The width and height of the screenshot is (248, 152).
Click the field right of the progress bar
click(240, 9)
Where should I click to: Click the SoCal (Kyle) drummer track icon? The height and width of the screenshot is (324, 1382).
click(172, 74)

- - -

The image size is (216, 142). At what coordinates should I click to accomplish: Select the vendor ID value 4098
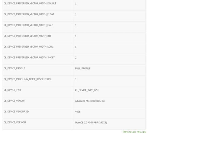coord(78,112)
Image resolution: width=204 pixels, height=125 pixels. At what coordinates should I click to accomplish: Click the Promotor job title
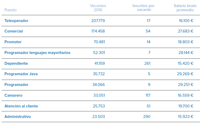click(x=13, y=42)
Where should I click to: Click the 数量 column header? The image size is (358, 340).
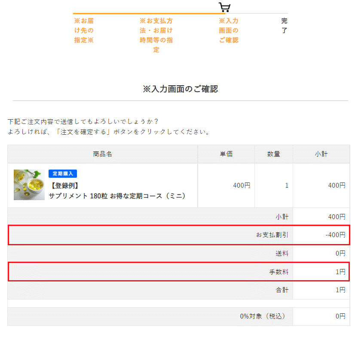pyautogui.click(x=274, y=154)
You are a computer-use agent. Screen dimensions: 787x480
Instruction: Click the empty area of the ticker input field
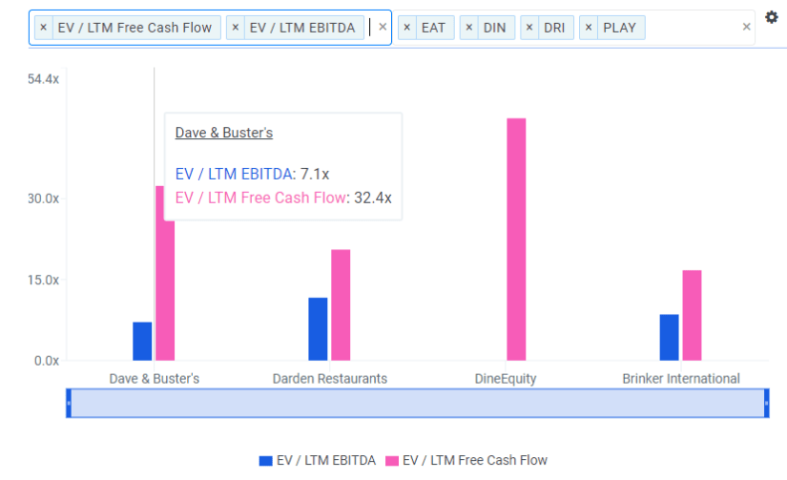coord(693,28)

- - -

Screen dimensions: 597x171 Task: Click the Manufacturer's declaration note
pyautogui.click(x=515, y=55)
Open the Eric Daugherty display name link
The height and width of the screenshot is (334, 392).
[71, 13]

- - -

Exercise requirements:
Can you rewrite the lines starting with the one that contains "Where should I click to: Click the SoCal" and going on through the one that contains "click(172, 74)", with "drummer" swapped for "bass" and nothing else changed?

Output for this exercise:
Where should I click to: Click the SoCal (Kyle) bass track icon? The height and width of the screenshot is (324, 1382).
click(172, 74)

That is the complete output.